#### [REQUIREMENT]
Revise the records from the first line through the line containing "click(x=28, y=415)", changing "image size" to "image dimensions" and keeping everything else the same. Leave the pictures out of your answer.

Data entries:

######

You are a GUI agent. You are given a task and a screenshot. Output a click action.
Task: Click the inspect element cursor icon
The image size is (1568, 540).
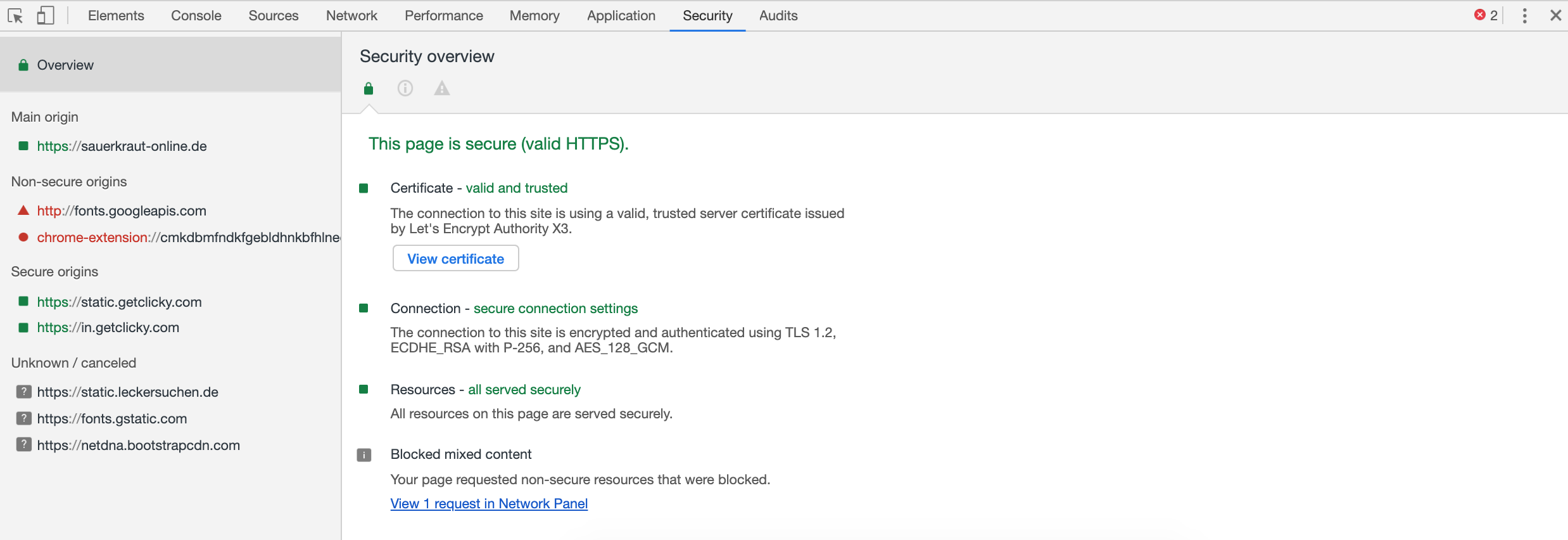click(x=15, y=16)
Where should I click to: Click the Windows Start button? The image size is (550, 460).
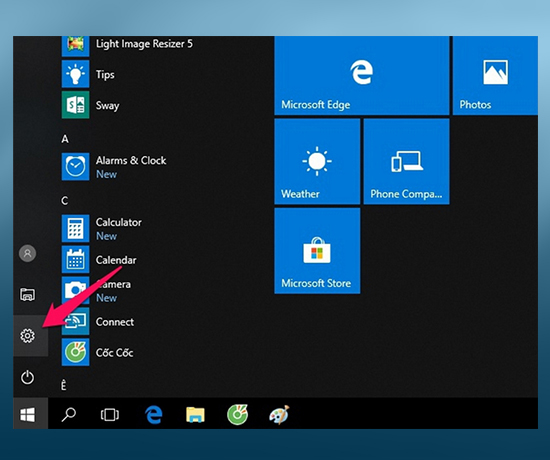click(x=28, y=415)
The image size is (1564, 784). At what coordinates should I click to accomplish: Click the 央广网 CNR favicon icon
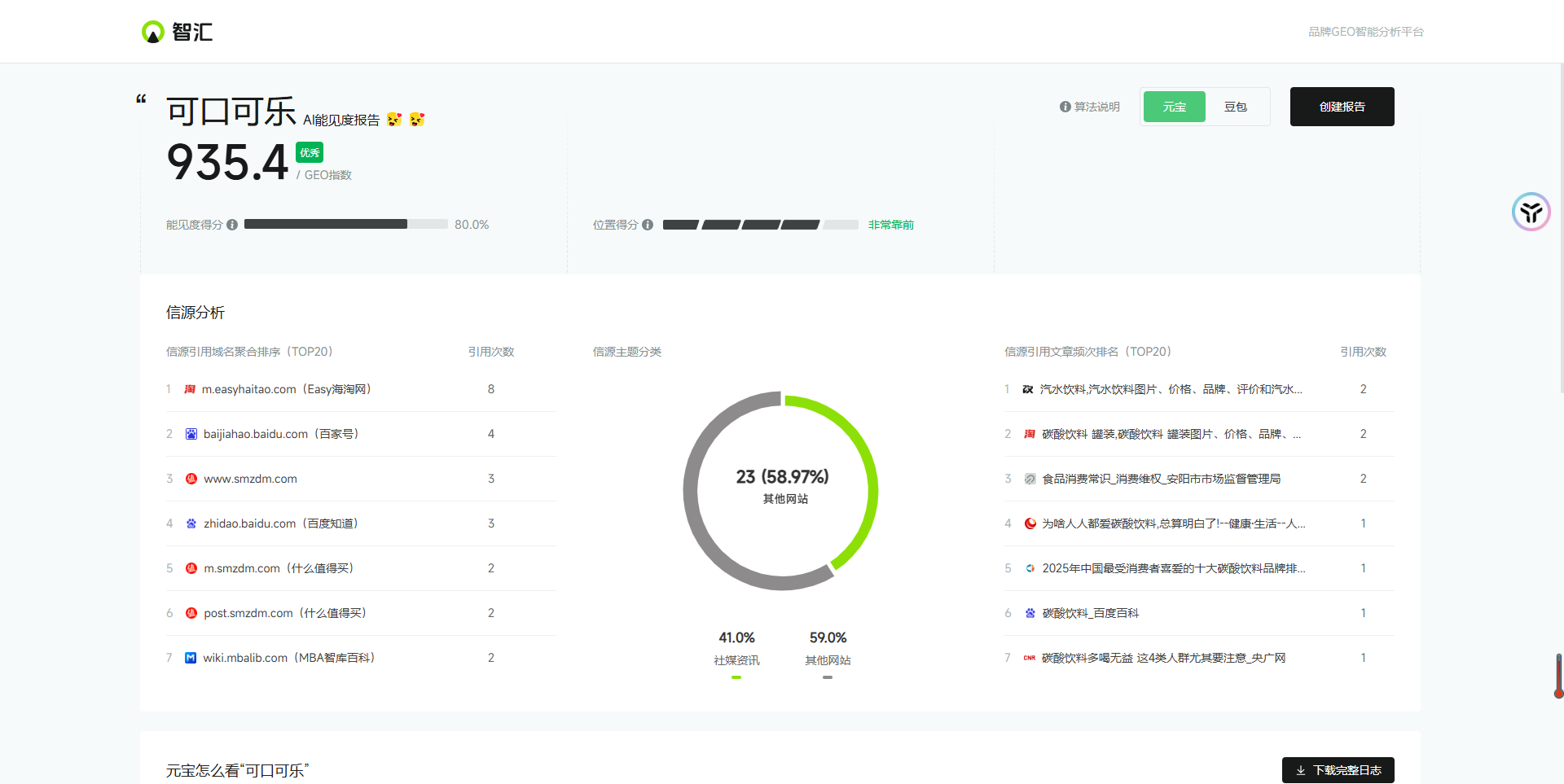[1030, 658]
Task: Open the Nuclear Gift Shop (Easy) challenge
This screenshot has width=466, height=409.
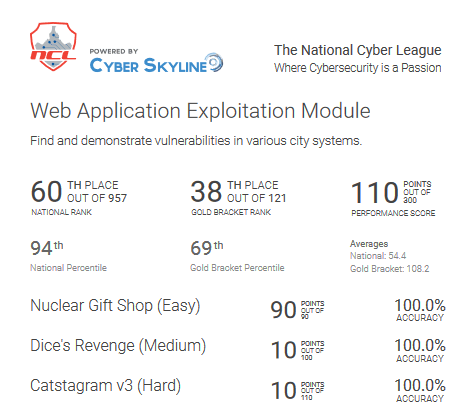Action: [115, 306]
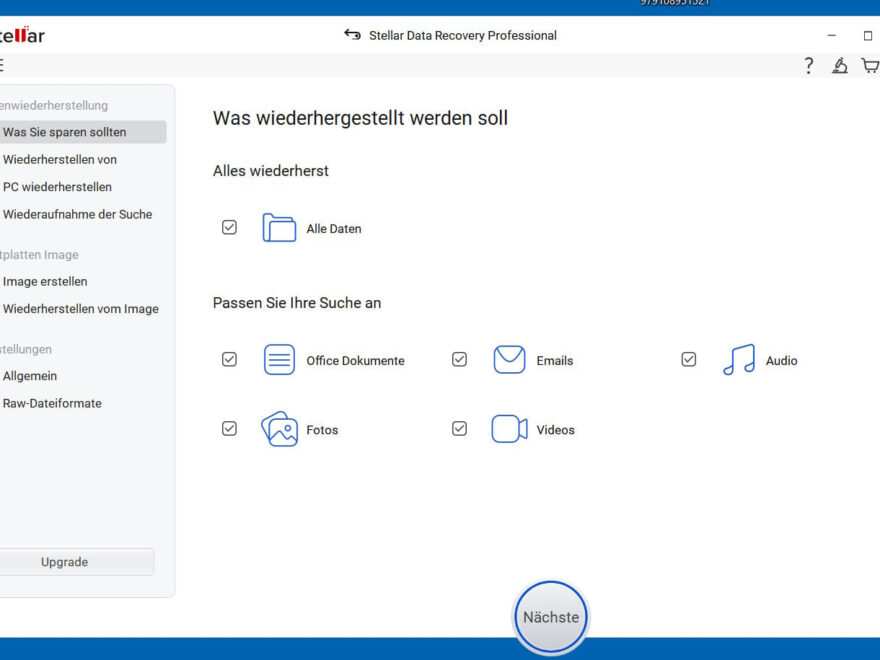
Task: Open the shopping cart icon
Action: [870, 66]
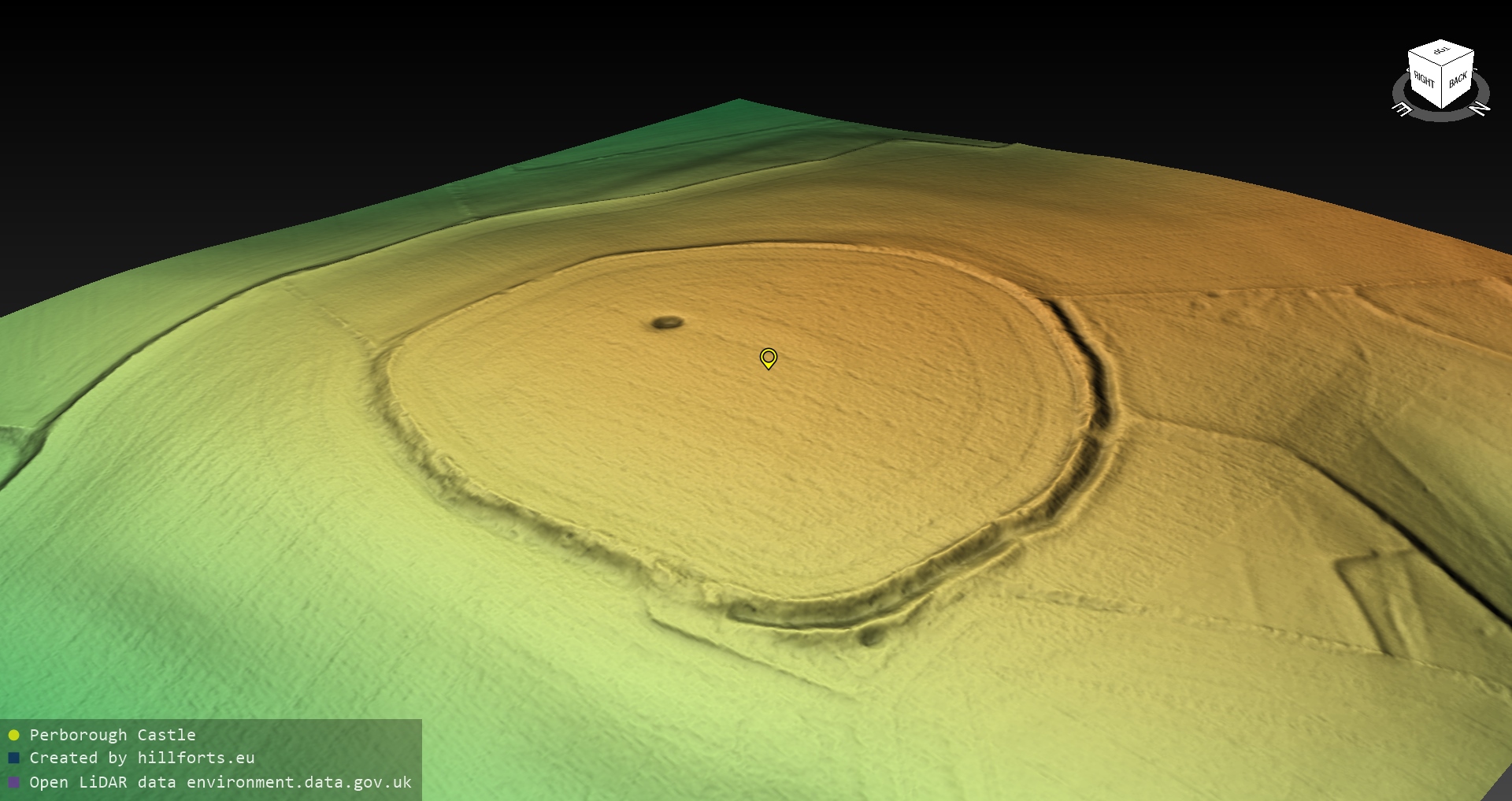Switch to the BACK view on the cube

click(1458, 80)
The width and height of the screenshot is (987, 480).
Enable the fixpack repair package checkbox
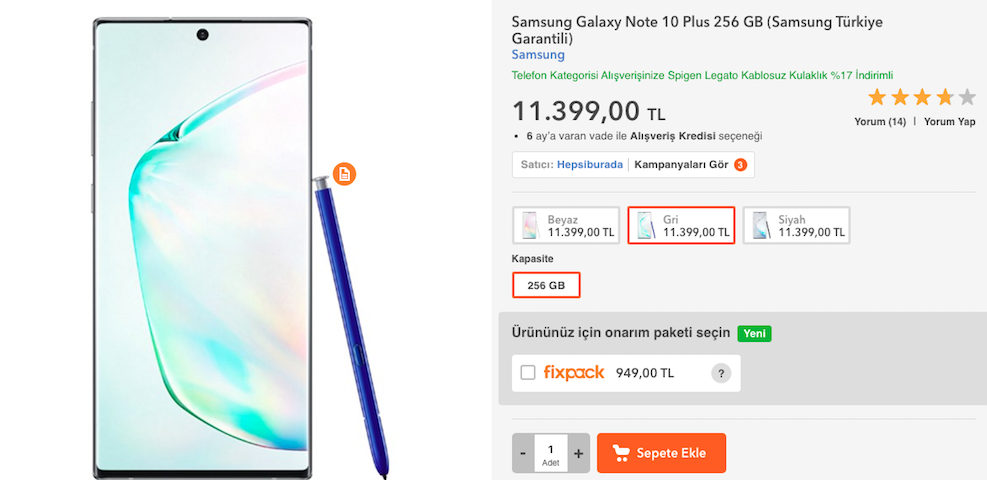coord(528,373)
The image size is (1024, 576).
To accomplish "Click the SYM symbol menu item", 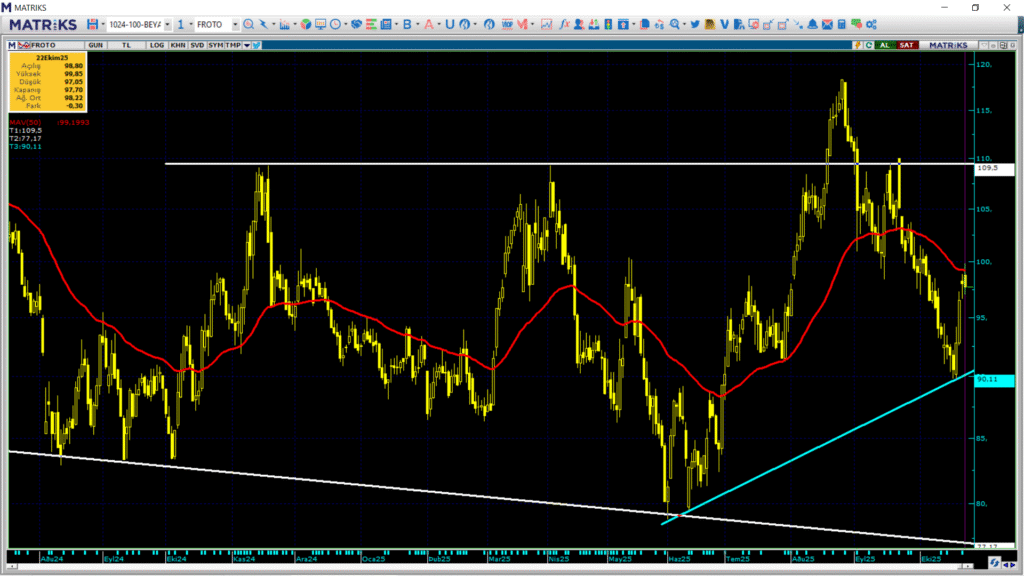I will coord(215,45).
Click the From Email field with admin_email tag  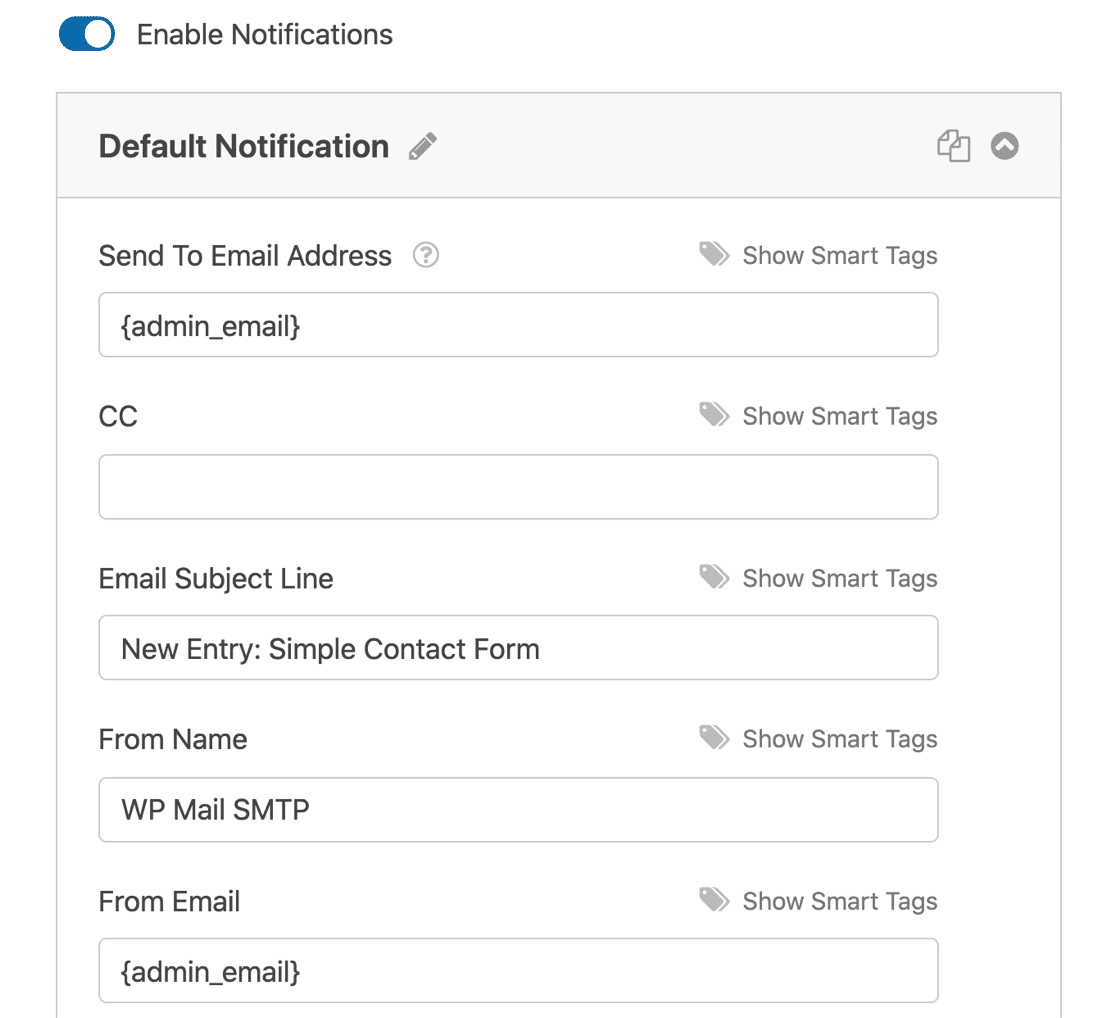coord(518,970)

######

#### [EXERCISE SOLUTION]
You are a GUI agent. You are given a task and a screenshot. Output a click action.
Task: Click the inspect element cursor icon
The image dimensions is (1568, 540).
click(x=15, y=16)
Where should I click to: Click the Windows Start button? The image dimensions is (550, 460).
click(x=28, y=415)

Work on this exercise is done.